Purpose: To evaluate the feasibility of constructing radiogenomic-based surrogates of molecular assays (SOMAs) in patients with clear-cell renal cell carcinoma (CCRCC) by using data extracted from a single computed tomographic (CT) image.

Materials And Methods: In this institutional review board approved study, gene expression profile data and contrast material-enhanced CT images from 70 patients with CCRCC in a training set were independently assessed by two radiologists for a set of predefined imaging features. A SOMA for a previously validated CCRCC-specific supervised principal component (SPC) risk score prognostic gene signature was constructed and termed the radiogenomic risk score (RRS). It uses the microarray data and a 28-trait image array to evaluate each CT image with multiple regression of gene expression analysis. The predictive power of the RRS SOMA was then prospectively validated in an independent dataset to confirm its relationship to the SPC gene signature (n = 70) and determination of patient outcome (n = 77). Data were analyzed by using multivariate linear regression-based methods and Cox regression modeling, and significance was assessed with receiver operator characteristic curves and Kaplan-Meier survival analysis.

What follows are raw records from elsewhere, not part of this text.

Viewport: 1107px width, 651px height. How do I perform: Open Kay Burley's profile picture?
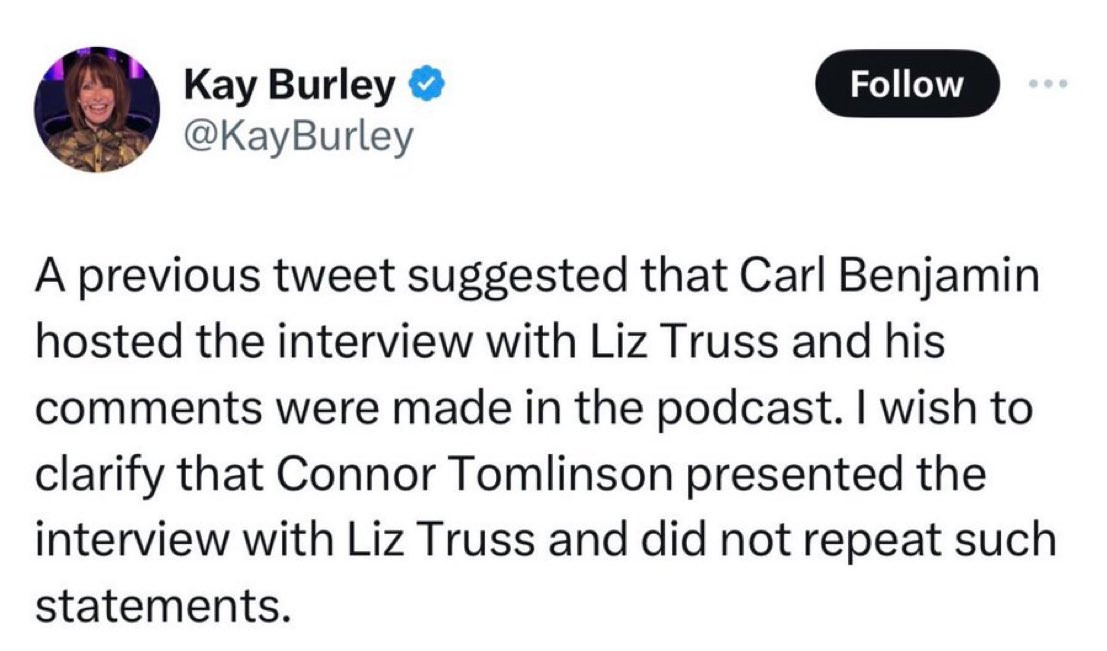(x=97, y=110)
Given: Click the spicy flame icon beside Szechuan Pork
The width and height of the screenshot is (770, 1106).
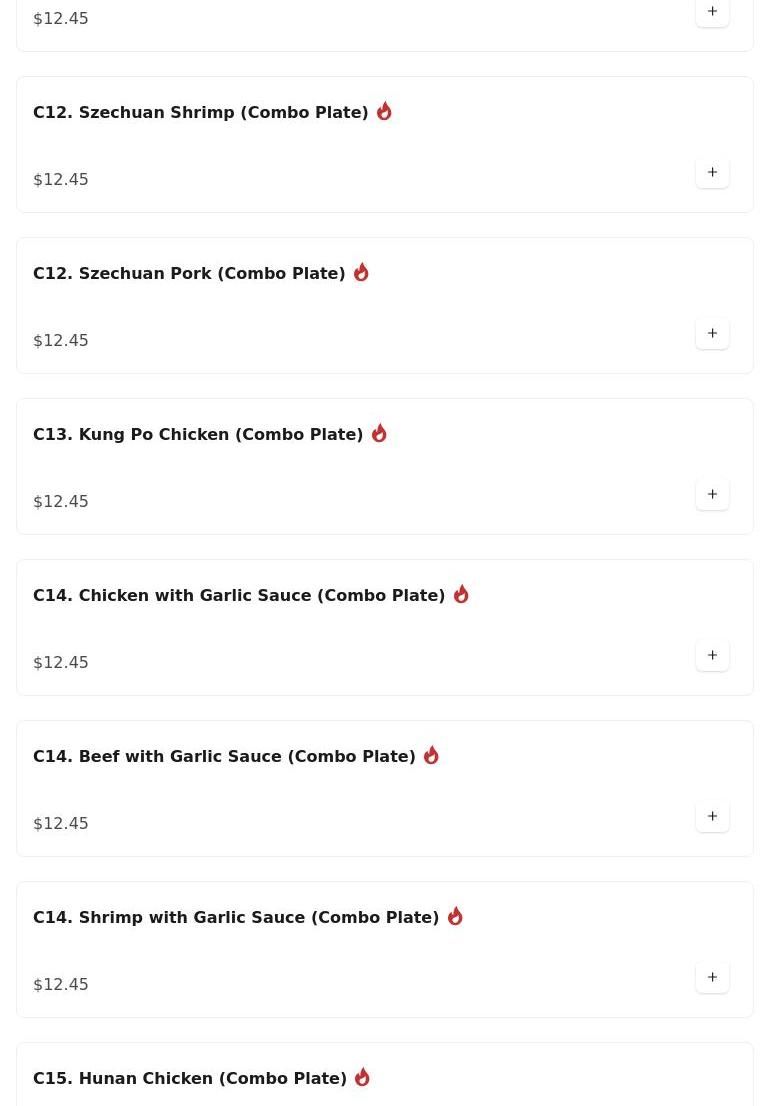Looking at the screenshot, I should (361, 272).
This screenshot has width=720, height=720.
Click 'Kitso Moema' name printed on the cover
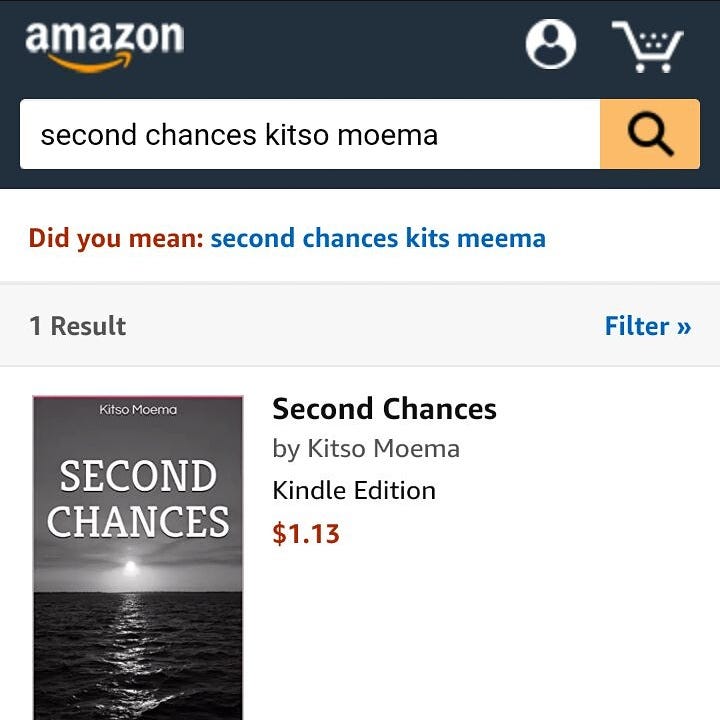pos(138,410)

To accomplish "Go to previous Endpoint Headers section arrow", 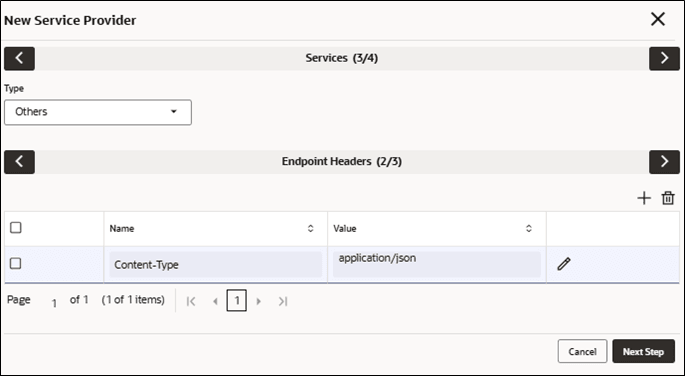I will pos(19,162).
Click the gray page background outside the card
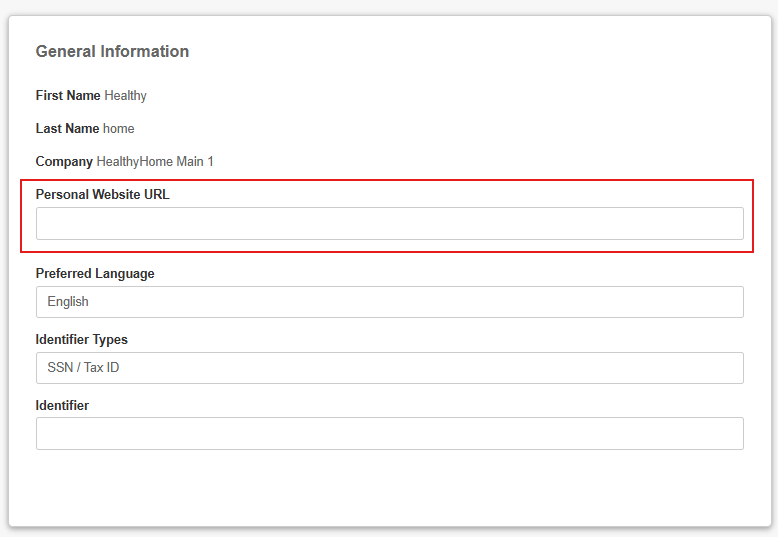This screenshot has width=778, height=537. coord(389,6)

Results: Our SOMA faithfully represents the tissue-based molecular assay it models. The RRS scaled with the SPC gene signature (R = 0.57, P < .001, classification accuracy 70.1%, P < .001) and predicted disease-specific survival (log rank P < .001). Independent validation confirmed the relationship between the RRS and the SPC gene signature (R = 0.45, P < .001, classification accuracy 68.6%, P < .001) and disease-specific survival (log-rank P < .001) and that it was independent of stage, grade, and performance status (multivariate Cox model P < .05, log-rank P < .001).

Conclusion: A SOMA for the CCRCC-specific SPC prognostic gene signature that is predictive of disease-specific survival and independent of stage was constructed and validated, confirming that SOMA construction is feasible.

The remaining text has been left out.